Current Research
Home Ownership and Structural Changes in the Labour Market
(Jointly with Bernd Fitzenberger)
Despite increased mortgage affordability and declining borrowing costs, home ownership rates among early-career individuals in Germany have fallen since the early 2000s. We hypothesize that this trend is driven by a major shift in the composition of employment, namely, the rise of the service sector and the growing concentration of jobs in urban areas, which has led to greater job-related mobility and higher opportunity costs of home ownership. We document these developments and develop a structural model to estimate counterfactual scenarios, allowing us to assess how the housing market might have evolved under alternative conditions.
(JEL J31, J62, R21, R23)
Play Stupid Games, Win Stupid Prizes
(Jointly with Katharina Hartinger)
We use slot machine games to study strategy choice and learning under high uncertainty. In this natural yet controlled setting, players choose and switch between three slot machine games with different (but unknown) winning chances for a fixed number of rounds. We find that half of players engage in explorative behavior and that the choices of 20 percent of players are best explained by curiosity-based exploration: In the exploration-exploitation trade-off, these players switch significantly more frequently than justified by Bayesian exploration. This behavior is driven by the desire to keep entropy—the element of mystery in the game—alive. When a treatment allows players to satisfy curiosity without sacrificing expected payoff, these players move towards canonical Bayesian game choice. Survey evidence supports curiosity-driven element of decision-making in the presence of real stakes and high complexity.

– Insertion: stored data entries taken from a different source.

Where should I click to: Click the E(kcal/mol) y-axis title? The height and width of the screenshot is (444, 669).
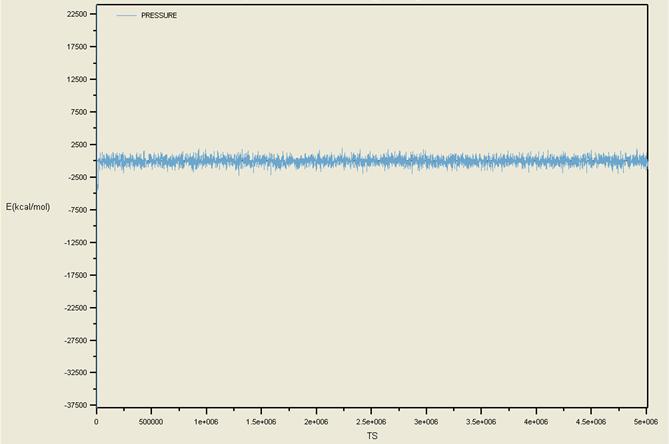(28, 207)
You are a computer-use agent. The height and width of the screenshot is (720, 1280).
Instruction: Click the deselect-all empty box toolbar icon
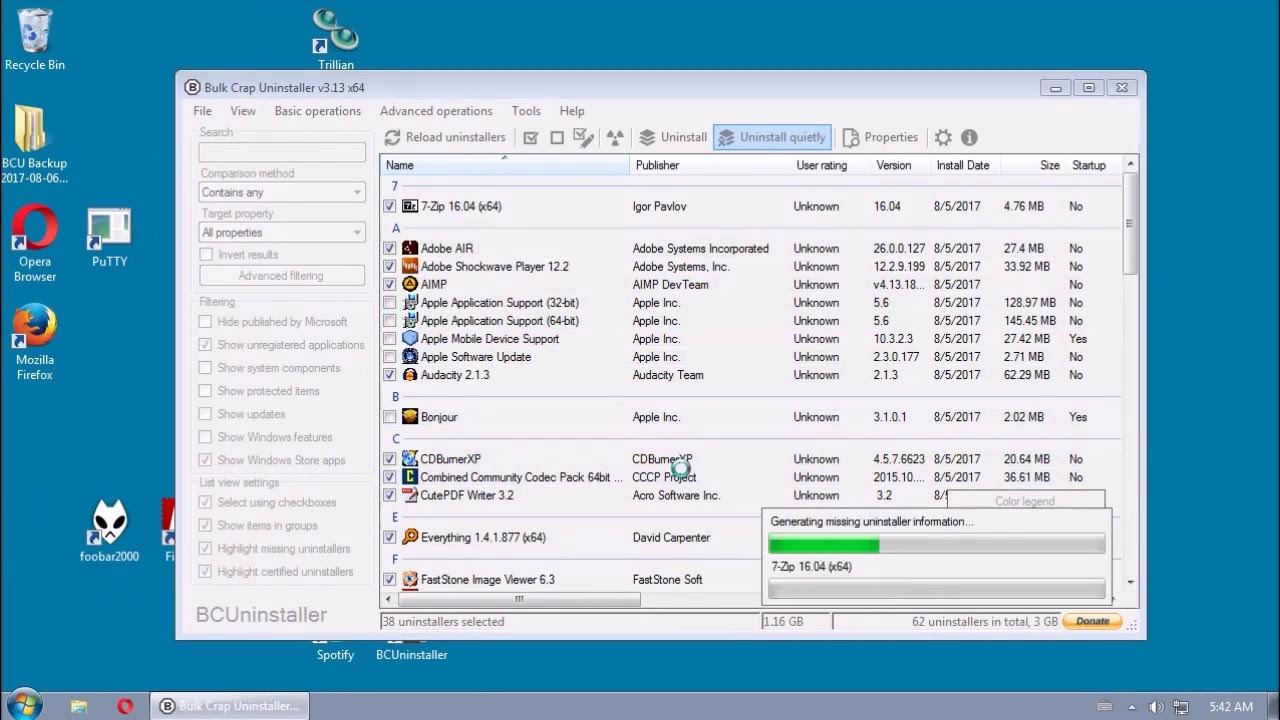[x=557, y=138]
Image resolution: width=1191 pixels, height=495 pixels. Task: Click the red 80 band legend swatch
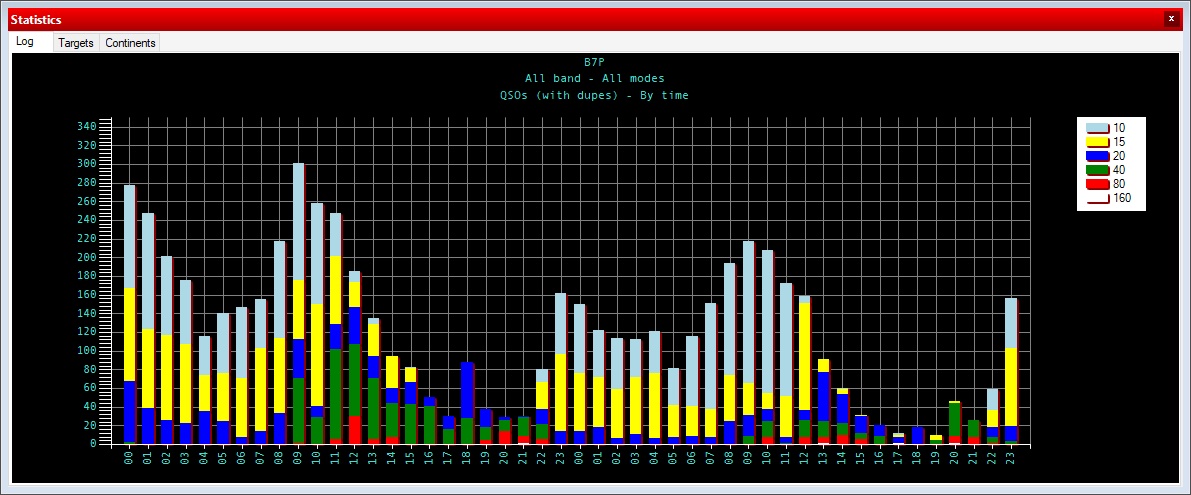pyautogui.click(x=1097, y=184)
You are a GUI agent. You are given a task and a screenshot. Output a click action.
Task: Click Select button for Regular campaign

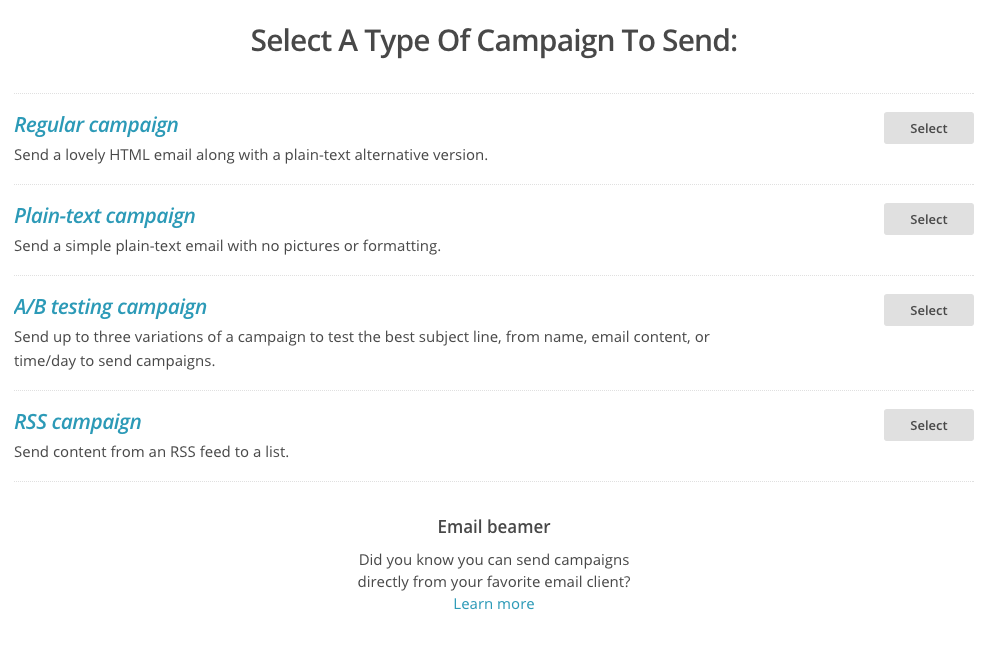point(928,128)
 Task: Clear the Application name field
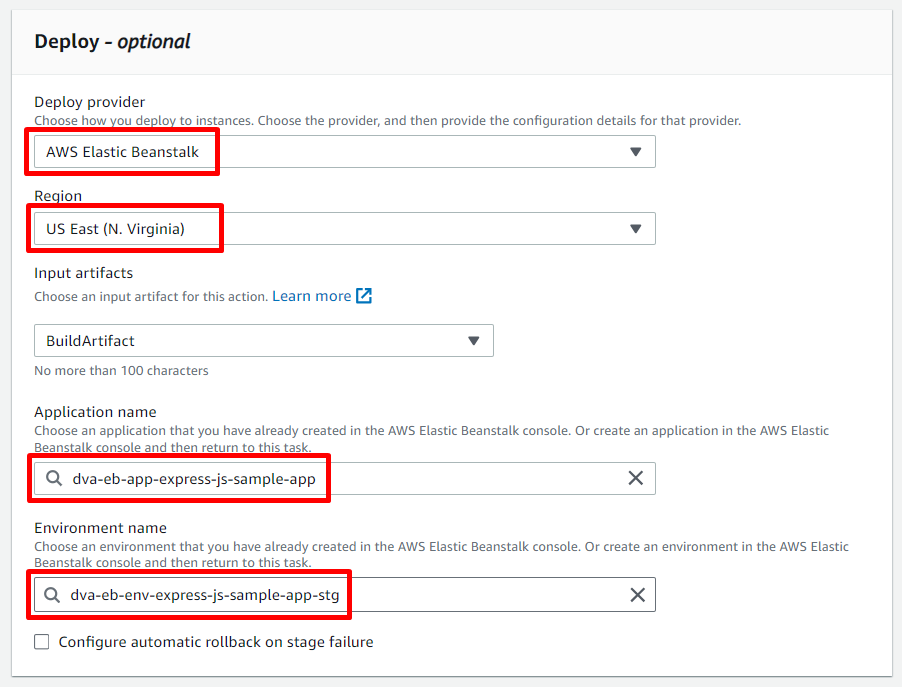635,479
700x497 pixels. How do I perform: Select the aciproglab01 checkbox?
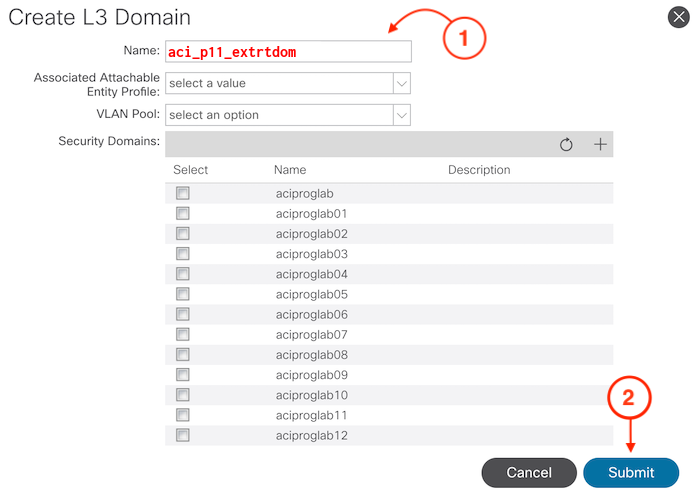point(183,213)
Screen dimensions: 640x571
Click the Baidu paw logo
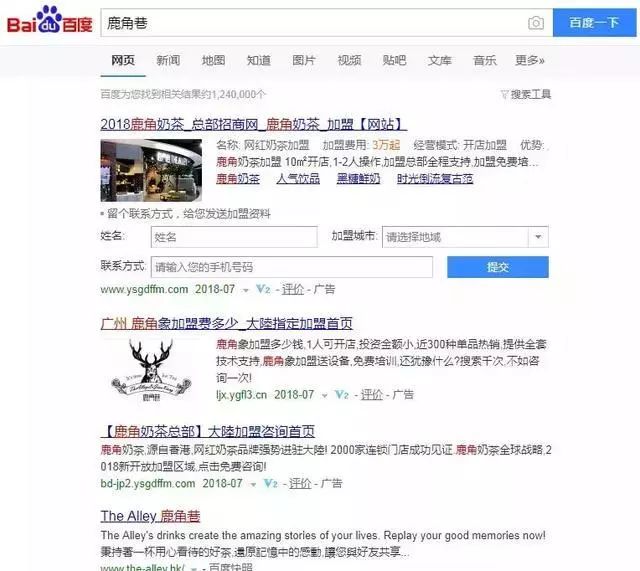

(JEL C91, D81, D83, D91) [Youtube]
Learning by Problem-Solving
(Jointly with Peer Ederer and Ljubica Nedelkoska)
The standard Mincer model does not account for large differences in earnings across occupations. We present an alternative learning-by-doing model that relates wages and skill development to the level of job complexity of a worker. Using administrative data on German labour market entrants, we find that wage growth is positively related to job complexity and negatively related to the initial level of skill. We calibrate the model and show that workers in highly complex occupations acquire twice as much human capital throughout life compared to workers in simple occupations. The results suggest that learning-by-doing is a far more important earnings determinant than investment in education and training that have been the focus of the literature. (JEL J24, J31, D83) [SSRN]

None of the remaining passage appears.